Third, the rule contains no meaningful enforcement mechanism — CMS plans only to list violators on its website — calling into question whether companies will comply. CMS believes that the main lever for inducing compliance will be private litigation: competitors can sue violators under the Lanham Act, which prohibits false or misleading representations in advertising or promotion. But such suits are not a robust means of enforcement. Omissions don’t qualify as falsities under the law unless they create an erroneous belief among consumers. What false belief arises from not stating a product’s price? Furthermore, the competitor must show that the falsity caused it to lose sales — a challenging task, since patients and prescribers may prefer one drug over another for various reasons.
Despite the problems associated with requiring disclosure of list prices, the sentiment behind the proposed rule — that patients should know how much drugs will cost before they fill their prescriptions — is sensible. The question is how best to achieve that outcome. Just before the CMS rule was announced, the main trade organization of the pharmaceutical industry, PhRMA, released its own guidelines for voluntary disclosure of the costs of advertised medicines. It proposes that advertisements direct patients to a website where the company provides information about list price as well as “average, estimated, or typical patient out-of-pocket costs.” This information is more useful than the WAC alone, but “typical” out-of-pocket costs don’t convey the variation in what patients pay.

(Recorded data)
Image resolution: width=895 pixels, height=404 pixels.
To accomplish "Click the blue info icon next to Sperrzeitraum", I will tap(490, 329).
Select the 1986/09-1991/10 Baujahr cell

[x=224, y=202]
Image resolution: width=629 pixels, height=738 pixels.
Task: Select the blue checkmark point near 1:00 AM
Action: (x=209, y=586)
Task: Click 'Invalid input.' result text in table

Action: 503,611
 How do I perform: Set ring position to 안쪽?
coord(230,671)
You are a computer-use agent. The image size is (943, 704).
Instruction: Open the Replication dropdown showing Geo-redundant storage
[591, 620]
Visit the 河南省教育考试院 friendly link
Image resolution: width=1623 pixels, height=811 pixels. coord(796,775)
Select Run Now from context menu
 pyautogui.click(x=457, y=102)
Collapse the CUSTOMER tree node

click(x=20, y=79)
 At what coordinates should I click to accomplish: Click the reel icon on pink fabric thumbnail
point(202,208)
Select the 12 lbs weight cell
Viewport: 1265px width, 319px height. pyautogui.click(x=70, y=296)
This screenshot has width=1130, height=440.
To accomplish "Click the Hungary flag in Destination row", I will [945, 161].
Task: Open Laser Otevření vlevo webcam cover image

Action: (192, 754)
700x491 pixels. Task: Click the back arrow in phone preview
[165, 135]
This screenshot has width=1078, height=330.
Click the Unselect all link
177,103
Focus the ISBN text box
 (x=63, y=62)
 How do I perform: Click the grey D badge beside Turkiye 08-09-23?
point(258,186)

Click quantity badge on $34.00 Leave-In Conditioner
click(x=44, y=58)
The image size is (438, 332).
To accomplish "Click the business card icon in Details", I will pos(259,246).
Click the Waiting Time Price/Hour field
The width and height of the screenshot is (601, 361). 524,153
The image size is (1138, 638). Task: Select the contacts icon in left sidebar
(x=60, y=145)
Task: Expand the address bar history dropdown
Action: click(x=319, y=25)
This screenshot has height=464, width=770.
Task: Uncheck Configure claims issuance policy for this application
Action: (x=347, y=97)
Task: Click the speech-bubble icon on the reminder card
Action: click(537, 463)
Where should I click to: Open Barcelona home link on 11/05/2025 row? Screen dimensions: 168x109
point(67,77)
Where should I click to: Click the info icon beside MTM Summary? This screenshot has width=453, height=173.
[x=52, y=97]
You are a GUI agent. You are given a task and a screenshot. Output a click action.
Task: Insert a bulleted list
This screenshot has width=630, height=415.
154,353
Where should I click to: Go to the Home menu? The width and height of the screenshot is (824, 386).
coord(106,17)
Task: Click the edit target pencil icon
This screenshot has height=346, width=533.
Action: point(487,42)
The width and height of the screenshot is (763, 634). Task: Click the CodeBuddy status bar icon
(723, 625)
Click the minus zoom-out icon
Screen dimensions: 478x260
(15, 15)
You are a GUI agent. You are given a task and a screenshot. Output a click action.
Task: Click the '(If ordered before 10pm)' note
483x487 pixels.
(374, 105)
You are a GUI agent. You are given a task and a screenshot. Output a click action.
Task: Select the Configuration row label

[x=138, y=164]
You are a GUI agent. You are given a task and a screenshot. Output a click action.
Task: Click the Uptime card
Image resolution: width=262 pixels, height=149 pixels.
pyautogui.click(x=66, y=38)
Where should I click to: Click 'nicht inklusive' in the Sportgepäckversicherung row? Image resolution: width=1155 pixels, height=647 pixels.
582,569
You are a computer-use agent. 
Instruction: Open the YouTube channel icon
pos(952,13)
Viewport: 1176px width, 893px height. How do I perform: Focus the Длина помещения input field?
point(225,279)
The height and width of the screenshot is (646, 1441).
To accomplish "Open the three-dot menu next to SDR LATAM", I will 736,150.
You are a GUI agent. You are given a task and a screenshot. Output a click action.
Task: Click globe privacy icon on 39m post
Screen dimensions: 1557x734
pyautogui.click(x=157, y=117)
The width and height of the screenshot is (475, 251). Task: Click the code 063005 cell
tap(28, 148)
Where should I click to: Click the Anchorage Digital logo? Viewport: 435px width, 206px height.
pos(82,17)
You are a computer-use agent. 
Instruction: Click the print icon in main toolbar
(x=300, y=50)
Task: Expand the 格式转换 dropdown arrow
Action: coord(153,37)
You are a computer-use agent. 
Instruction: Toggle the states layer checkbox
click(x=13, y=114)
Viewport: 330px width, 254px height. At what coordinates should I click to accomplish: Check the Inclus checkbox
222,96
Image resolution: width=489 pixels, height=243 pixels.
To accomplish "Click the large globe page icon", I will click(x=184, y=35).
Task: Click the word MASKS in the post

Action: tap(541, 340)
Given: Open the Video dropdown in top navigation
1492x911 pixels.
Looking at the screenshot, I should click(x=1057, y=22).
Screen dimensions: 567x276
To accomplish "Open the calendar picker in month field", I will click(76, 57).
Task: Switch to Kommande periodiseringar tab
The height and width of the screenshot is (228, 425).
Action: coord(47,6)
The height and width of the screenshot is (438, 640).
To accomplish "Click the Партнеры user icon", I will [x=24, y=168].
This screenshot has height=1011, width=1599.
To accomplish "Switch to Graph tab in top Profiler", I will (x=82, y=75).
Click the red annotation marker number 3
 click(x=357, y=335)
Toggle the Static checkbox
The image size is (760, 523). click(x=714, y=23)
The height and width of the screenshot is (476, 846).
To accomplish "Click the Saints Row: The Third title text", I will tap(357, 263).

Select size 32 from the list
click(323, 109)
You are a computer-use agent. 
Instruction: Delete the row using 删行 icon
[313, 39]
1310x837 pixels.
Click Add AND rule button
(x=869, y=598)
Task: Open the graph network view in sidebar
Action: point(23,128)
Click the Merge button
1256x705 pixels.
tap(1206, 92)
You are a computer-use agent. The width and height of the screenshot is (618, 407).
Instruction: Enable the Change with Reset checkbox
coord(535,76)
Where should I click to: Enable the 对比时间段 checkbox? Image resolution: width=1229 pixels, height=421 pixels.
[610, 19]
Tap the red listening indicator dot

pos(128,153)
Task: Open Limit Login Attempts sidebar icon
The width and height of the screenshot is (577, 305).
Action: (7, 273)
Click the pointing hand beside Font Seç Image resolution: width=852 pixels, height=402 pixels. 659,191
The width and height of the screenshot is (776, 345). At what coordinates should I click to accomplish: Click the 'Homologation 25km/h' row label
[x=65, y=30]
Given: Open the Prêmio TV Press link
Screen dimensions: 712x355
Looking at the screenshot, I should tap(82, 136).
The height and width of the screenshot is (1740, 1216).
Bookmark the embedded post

**YOUR INSTRUCTIONS:** Please write out the whole passage on the CMS drug price disclosure rule, word for word. This material was taken from a separate source.

**ANSWER BELOW:**
Third, the rule contains no meaningful enforcement mechanism — CMS plans only to list violators on its website — calling into question whether companies will comply. CMS believes that the main lever for inducing compliance will be private litigation: competitors can sue violators under the Lanham Act, which prohibits false or misleading representations in advertising or promotion. But such suits are not a robust means of enforcement. Omissions don’t qualify as falsities under the law unless they create an erroneous belief among consumers. What false belief arises from not stating a product’s price? Furthermore, the competitor must show that the falsity caused it to lose sales — a challenging task, since patients and prescribers may prefer one drug over another for various reasons.
Despite the problems associated with requiring disclosure of list prices, the sentiment behind the proposed rule — that patients should know how much drugs will cost before they fill their prescriptions — is sensible. The question is how best to achieve that outcome. Just before the CMS rule was announced, the main trade organization of the pharmaceutical industry, PhRMA, released its own guidelines for voluntary disclosure of the costs of advertised medicines. It proposes that advertisements direct patients to a website where the company provides information about list price as well as “average, estimated, or typical patient out-of-pocket costs.” This information is more useful than the WAC alone, but “typical” out-of-pocket costs don’t convey the variation in what patients pay.